Presentation Information

[16a-M_123-5]A Novel Node-Extraction Scheme Enabling High-Performance, Node-Efficient Spin-Wave Reservoir Computing with Hardware Demonstration

〇(P)Jiaxuan Chen1, Ryo Iguchi1, Sota Hikasa1,2, Takashi Tsuchiya1,2 (1.NIMS, 2.Tokyo Univ. of Sci.)

Keywords:

spin waves,physical reservoir computing

Spin-wave reservoir computing exploits the intrinsic nonlinearity and history-dependent dynamics of spin waves for non-von Neumann information processing. Due to the limited number of physical detectors, high-dimensional reservoirs are typically realized via virtual-node extraction, which inevitably increases hardware complexity and imposes operational constraints (such as complicated clocking and digital integrated circuits). In this study, we propose a new node-extraction scheme that not only enhances the effective utilization of information carried in spin waves but also enables simple and scalable hardware implementation suitable for edge devices. We experimentally implement the proposed scheme with analog hardware components. We verify its performance on benchmark tasks including parity check (PC) and nonlinear autoregressive moving average (NARMA).

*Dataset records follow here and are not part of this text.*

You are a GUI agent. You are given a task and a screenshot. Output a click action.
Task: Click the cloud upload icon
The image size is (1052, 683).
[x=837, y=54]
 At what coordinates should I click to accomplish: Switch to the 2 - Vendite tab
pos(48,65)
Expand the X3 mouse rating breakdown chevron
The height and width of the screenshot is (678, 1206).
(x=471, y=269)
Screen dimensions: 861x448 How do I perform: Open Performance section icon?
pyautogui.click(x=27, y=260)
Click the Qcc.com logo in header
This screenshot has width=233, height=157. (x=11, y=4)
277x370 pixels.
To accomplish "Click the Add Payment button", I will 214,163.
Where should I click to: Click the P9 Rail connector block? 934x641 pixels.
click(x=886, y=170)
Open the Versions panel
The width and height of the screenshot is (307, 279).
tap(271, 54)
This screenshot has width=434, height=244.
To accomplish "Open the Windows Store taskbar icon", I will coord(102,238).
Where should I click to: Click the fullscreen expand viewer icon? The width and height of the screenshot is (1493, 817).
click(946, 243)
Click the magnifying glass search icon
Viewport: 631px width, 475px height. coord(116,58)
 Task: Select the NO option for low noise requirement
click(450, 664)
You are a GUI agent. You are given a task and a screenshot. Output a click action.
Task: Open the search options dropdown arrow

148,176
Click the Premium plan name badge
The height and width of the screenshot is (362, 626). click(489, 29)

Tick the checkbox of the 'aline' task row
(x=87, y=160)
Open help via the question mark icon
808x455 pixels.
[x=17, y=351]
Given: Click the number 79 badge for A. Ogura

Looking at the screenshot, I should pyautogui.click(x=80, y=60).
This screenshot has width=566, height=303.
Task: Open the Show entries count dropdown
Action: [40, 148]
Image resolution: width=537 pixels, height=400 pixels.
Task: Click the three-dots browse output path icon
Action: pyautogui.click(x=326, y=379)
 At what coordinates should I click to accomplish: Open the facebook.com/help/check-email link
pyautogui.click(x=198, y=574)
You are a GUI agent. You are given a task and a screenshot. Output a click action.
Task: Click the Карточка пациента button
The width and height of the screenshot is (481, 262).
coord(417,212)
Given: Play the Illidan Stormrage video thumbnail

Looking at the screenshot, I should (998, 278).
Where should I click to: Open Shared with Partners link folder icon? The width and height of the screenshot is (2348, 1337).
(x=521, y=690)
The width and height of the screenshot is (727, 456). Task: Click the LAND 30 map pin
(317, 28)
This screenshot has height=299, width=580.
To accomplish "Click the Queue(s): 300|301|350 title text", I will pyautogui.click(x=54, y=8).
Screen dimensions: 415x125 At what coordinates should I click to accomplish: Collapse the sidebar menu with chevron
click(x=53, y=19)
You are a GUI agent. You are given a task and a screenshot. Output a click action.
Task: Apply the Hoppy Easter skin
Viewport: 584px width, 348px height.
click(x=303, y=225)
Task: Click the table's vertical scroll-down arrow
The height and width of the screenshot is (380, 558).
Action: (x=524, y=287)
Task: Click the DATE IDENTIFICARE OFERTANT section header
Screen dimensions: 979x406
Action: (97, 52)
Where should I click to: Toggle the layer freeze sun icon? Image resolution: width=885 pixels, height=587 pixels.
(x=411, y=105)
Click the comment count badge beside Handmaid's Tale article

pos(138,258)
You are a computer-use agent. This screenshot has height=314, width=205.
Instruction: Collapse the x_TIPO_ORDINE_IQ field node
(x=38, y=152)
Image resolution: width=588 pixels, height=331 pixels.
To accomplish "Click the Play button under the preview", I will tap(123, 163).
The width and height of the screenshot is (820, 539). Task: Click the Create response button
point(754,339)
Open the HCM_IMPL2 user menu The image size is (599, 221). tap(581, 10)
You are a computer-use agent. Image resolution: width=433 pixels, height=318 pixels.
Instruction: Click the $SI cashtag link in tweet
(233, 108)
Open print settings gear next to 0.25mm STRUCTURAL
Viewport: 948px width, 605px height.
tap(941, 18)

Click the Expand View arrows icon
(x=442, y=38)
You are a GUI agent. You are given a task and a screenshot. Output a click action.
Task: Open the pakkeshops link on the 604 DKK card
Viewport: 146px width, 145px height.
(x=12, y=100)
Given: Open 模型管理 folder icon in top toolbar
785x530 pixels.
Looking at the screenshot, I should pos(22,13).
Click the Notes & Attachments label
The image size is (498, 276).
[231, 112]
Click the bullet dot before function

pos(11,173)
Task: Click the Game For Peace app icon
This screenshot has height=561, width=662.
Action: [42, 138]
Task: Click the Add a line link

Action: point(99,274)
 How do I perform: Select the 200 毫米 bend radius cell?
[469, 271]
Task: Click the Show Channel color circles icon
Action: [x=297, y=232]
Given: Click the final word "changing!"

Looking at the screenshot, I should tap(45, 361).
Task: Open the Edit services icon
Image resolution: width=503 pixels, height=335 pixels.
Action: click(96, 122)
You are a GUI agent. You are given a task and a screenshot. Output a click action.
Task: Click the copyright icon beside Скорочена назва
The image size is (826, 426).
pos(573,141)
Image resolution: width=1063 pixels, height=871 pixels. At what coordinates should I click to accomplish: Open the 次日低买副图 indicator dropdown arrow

Using fewer than sixty reservoir nodes, we achieve a total capacity of 3.2 for PC, which is the highest value reported to date among experimentally demonstrated physical reservoirs, and a normalized mean square error of 0.0076 for NARMA-2, which is also comparable to those of recently advanced physical reservoirs employing hundreds of nodes. These results pave the way toward the near-term realization of spin-wave reservoir computing as a promising hardware platform for compact, high-performance, and node-efficient neuromorphic computing systems.